Exactly as they appear below, repeat the lines from the one with "Я согласен на * (161, 2393)" through the one with "О косметике (74, 229)", and no others.

▶ [Extracted information]
───
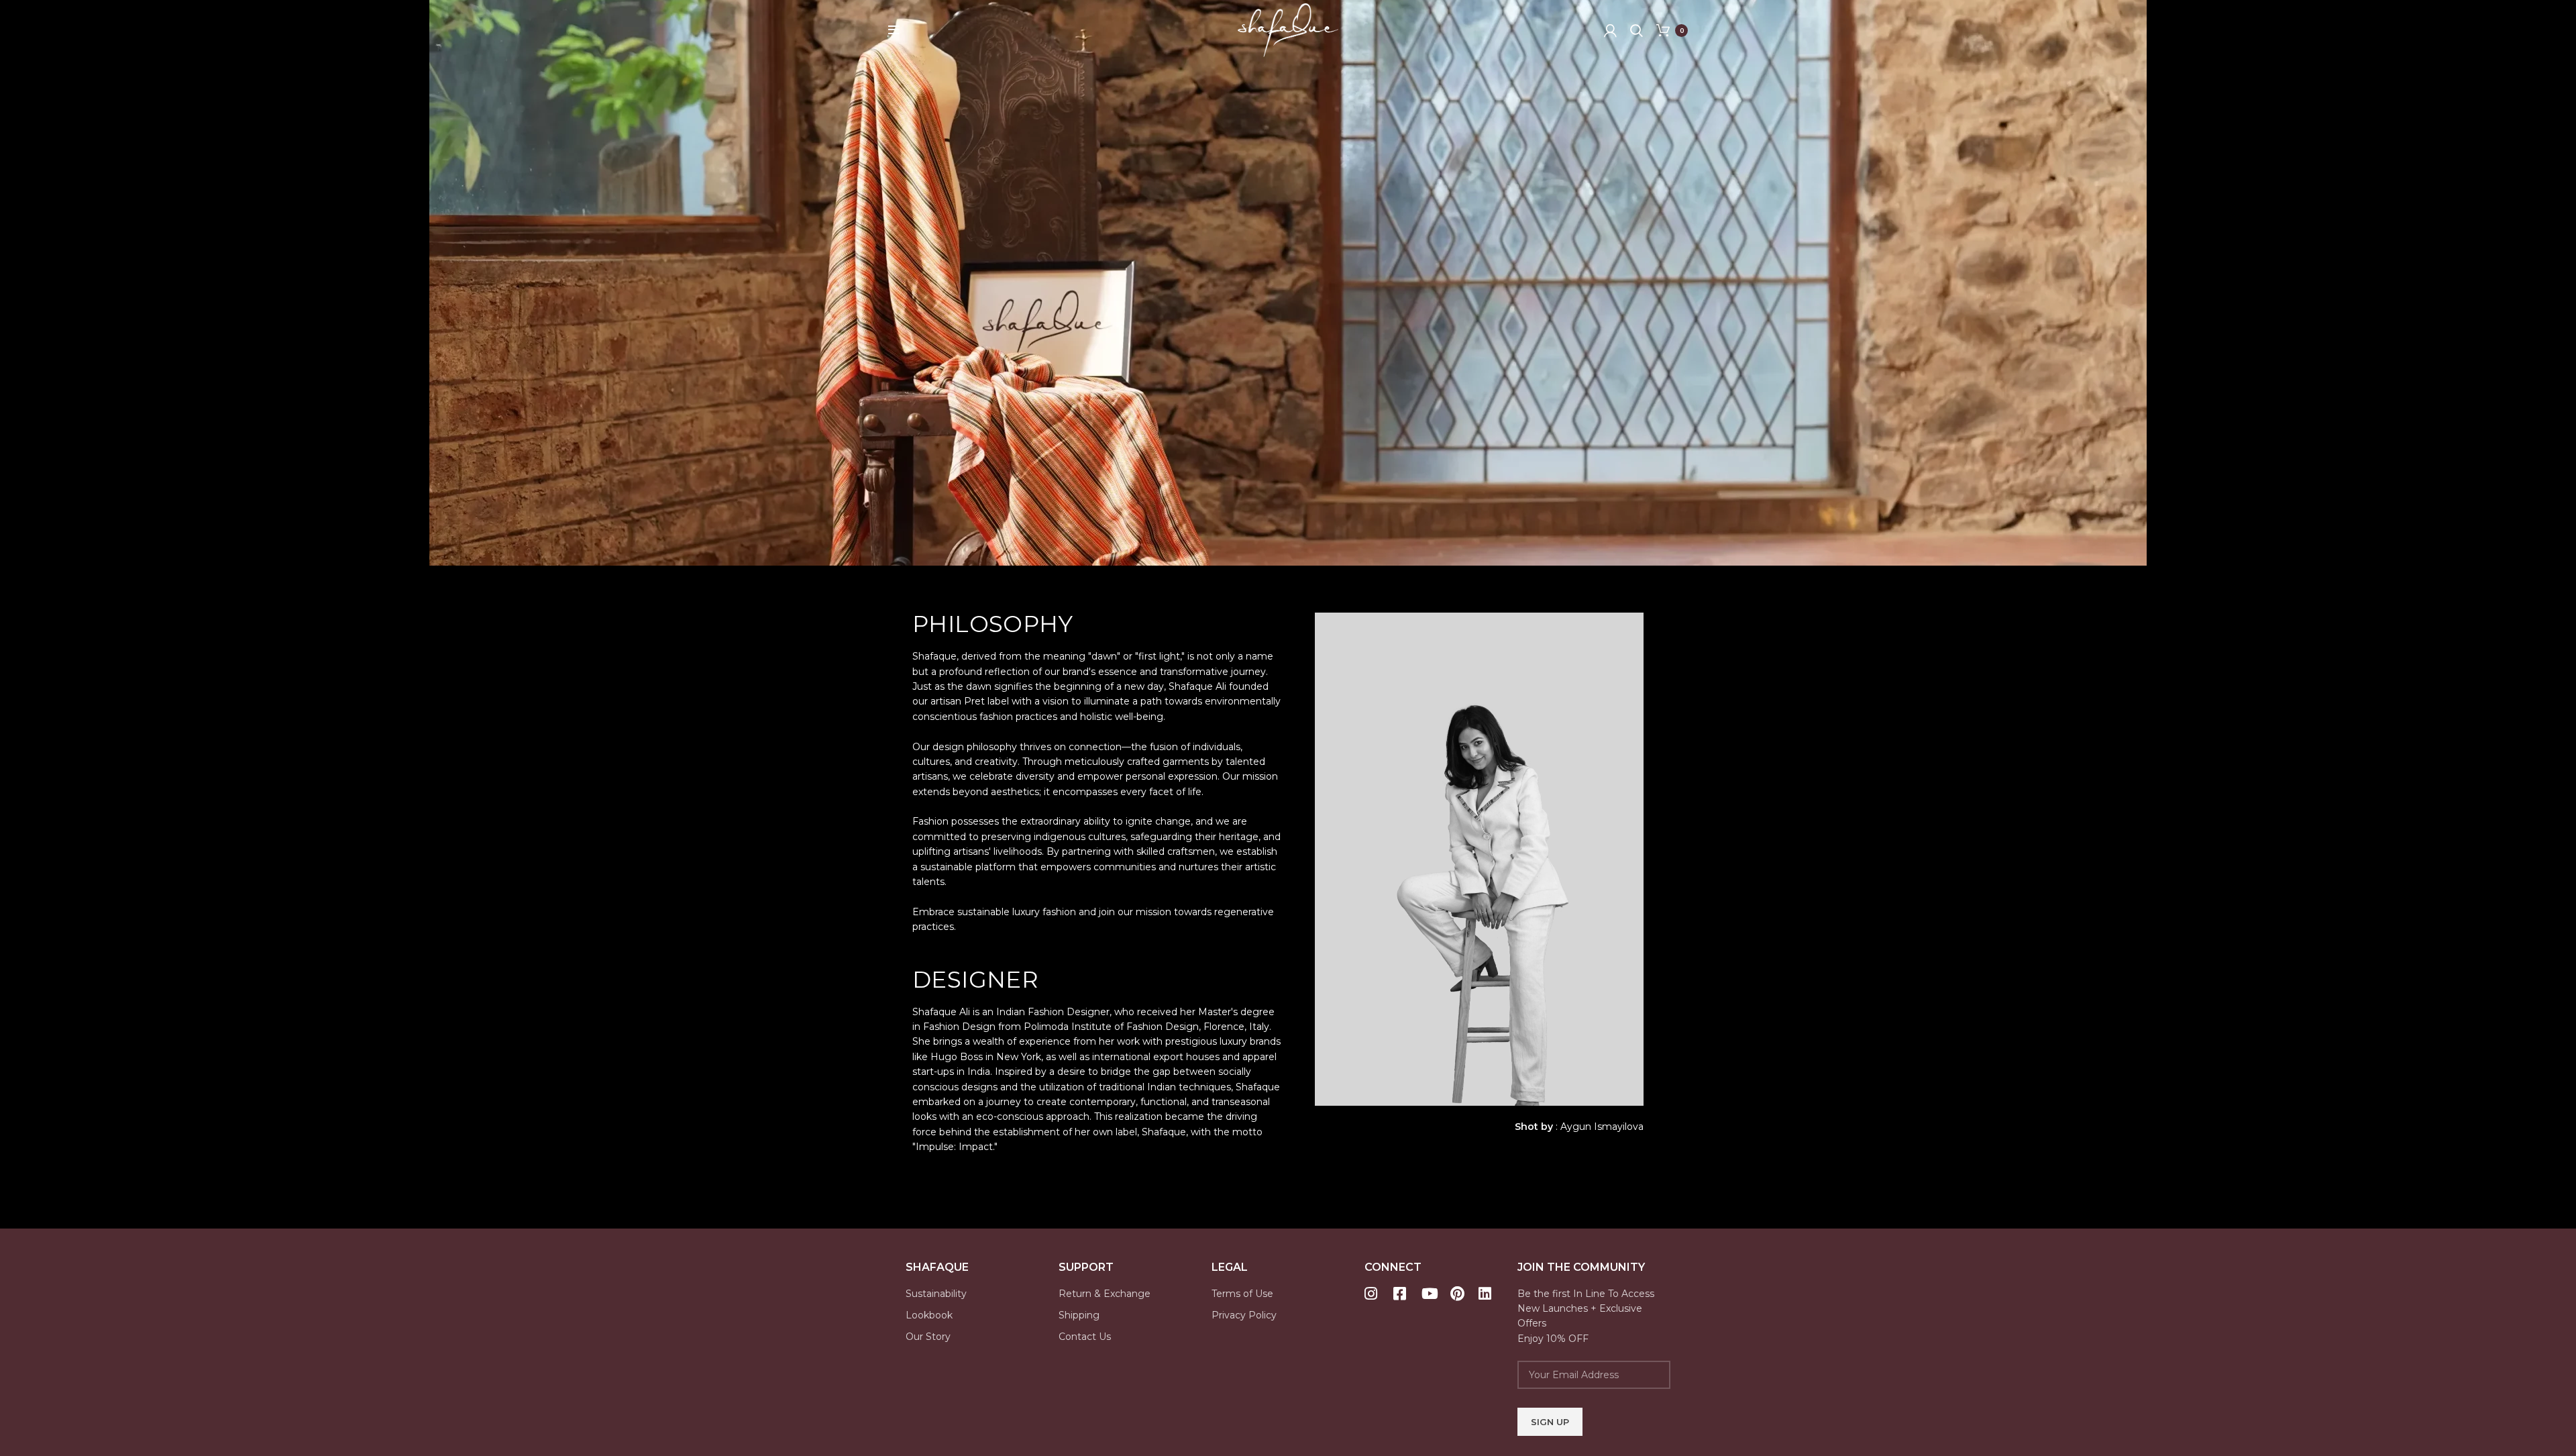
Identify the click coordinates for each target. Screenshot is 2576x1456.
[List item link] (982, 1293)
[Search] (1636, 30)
───
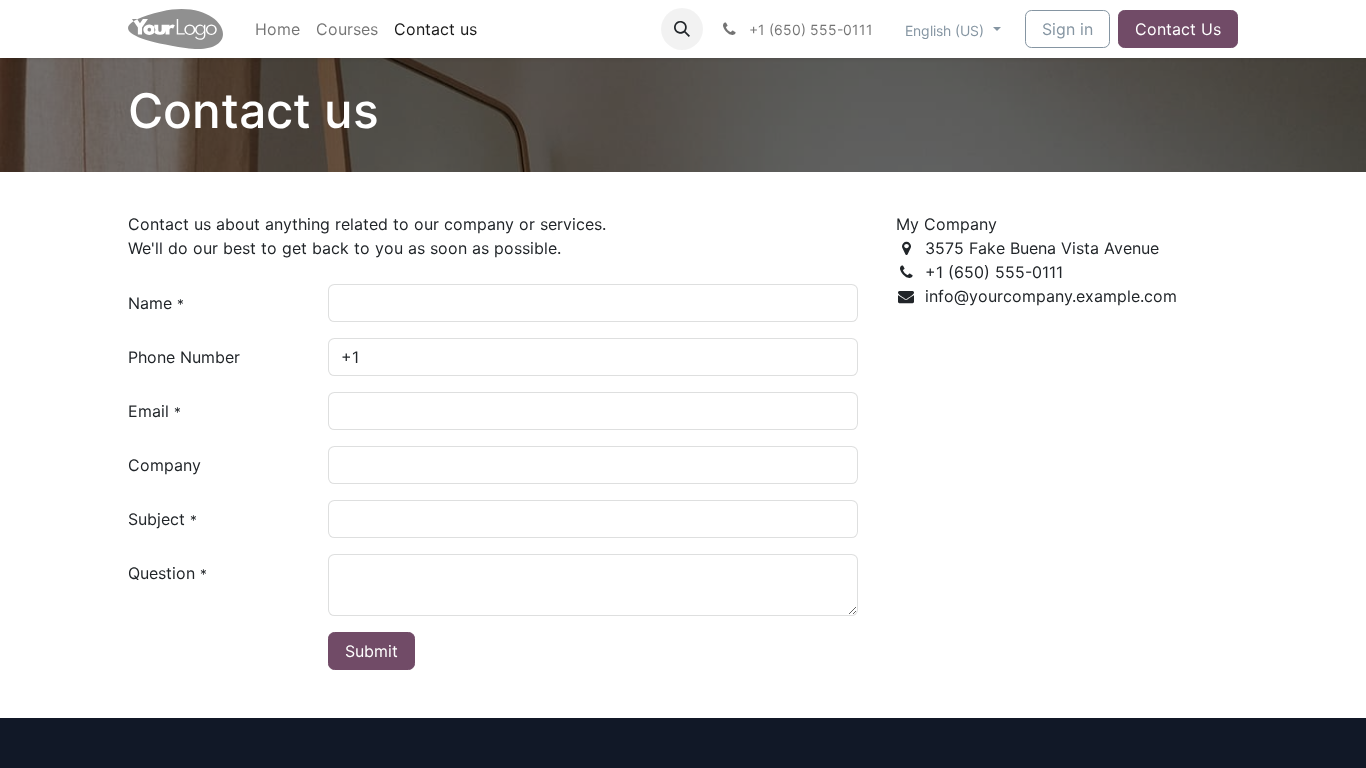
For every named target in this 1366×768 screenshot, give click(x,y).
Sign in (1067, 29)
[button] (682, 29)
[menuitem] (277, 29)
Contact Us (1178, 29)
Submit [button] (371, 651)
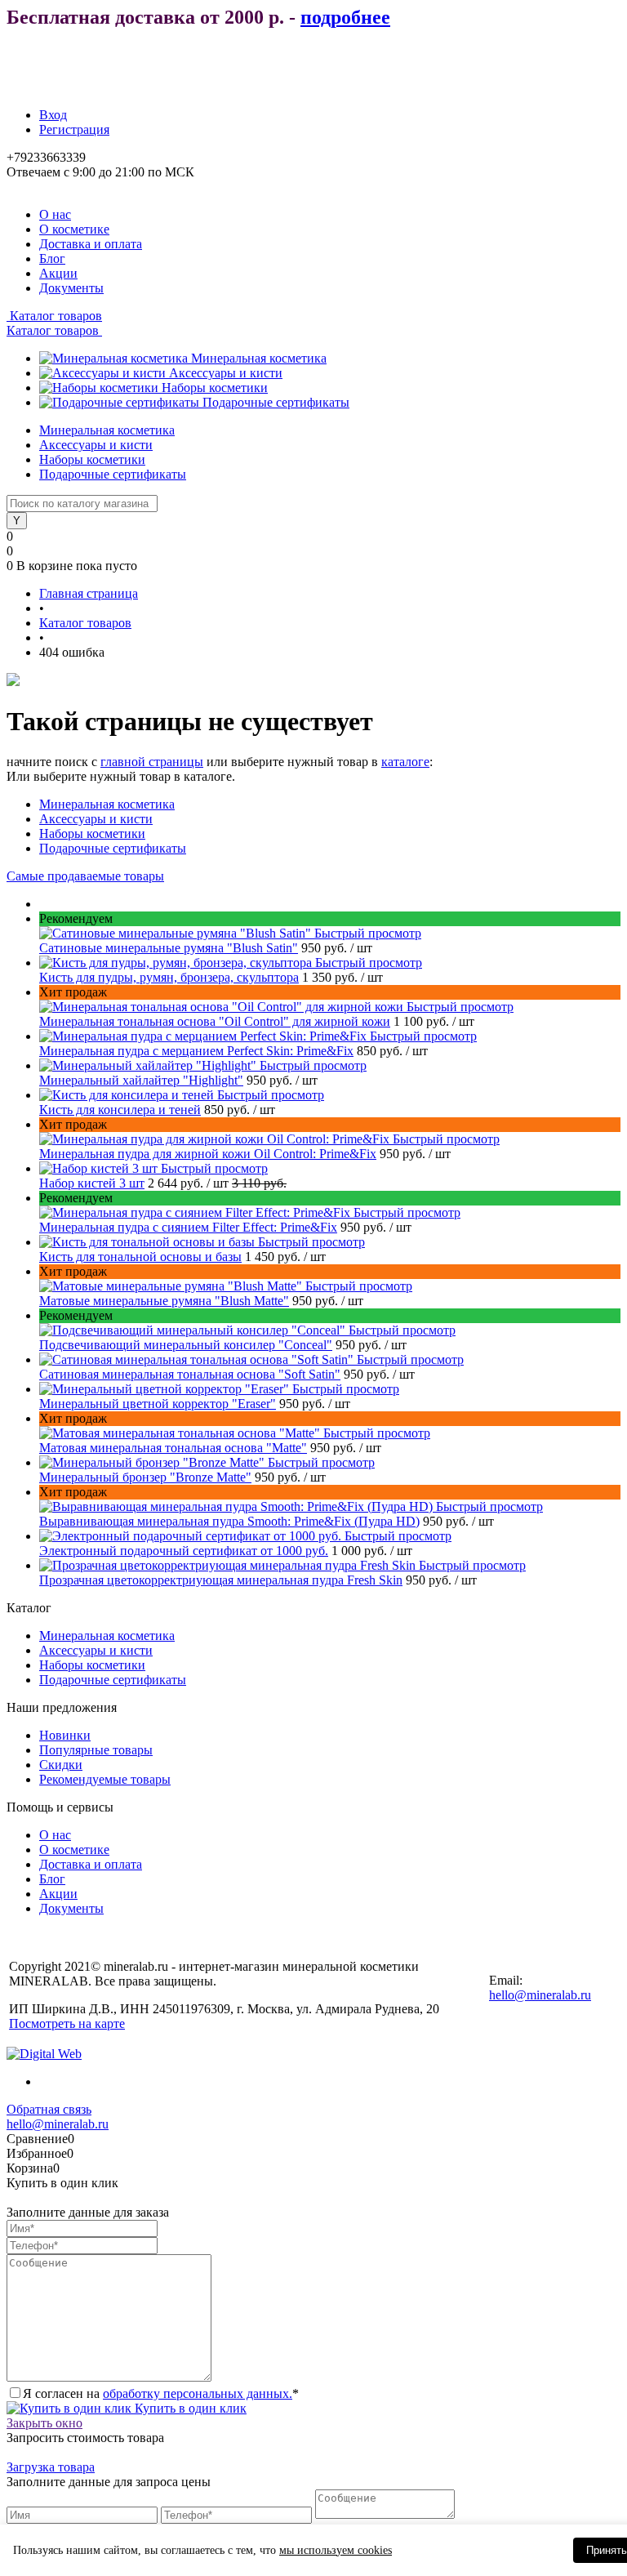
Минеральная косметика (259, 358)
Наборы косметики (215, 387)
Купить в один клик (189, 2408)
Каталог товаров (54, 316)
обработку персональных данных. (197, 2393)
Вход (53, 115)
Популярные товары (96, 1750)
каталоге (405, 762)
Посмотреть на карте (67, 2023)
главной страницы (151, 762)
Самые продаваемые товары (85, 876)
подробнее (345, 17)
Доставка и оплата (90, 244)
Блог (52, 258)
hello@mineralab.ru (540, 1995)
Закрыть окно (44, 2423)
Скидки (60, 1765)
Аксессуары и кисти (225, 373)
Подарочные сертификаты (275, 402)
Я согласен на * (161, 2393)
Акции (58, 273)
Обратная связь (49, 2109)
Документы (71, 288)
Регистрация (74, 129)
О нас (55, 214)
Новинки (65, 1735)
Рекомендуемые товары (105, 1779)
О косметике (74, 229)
───
▶ [Output for this task]
Я согласен на * (161, 2393)
Акции (58, 273)
Обратная связь (49, 2109)
Документы (71, 288)
Регистрация (74, 129)
О нас (55, 214)
Новинки (65, 1735)
Рекомендуемые товары (105, 1779)
О косметике (74, 229)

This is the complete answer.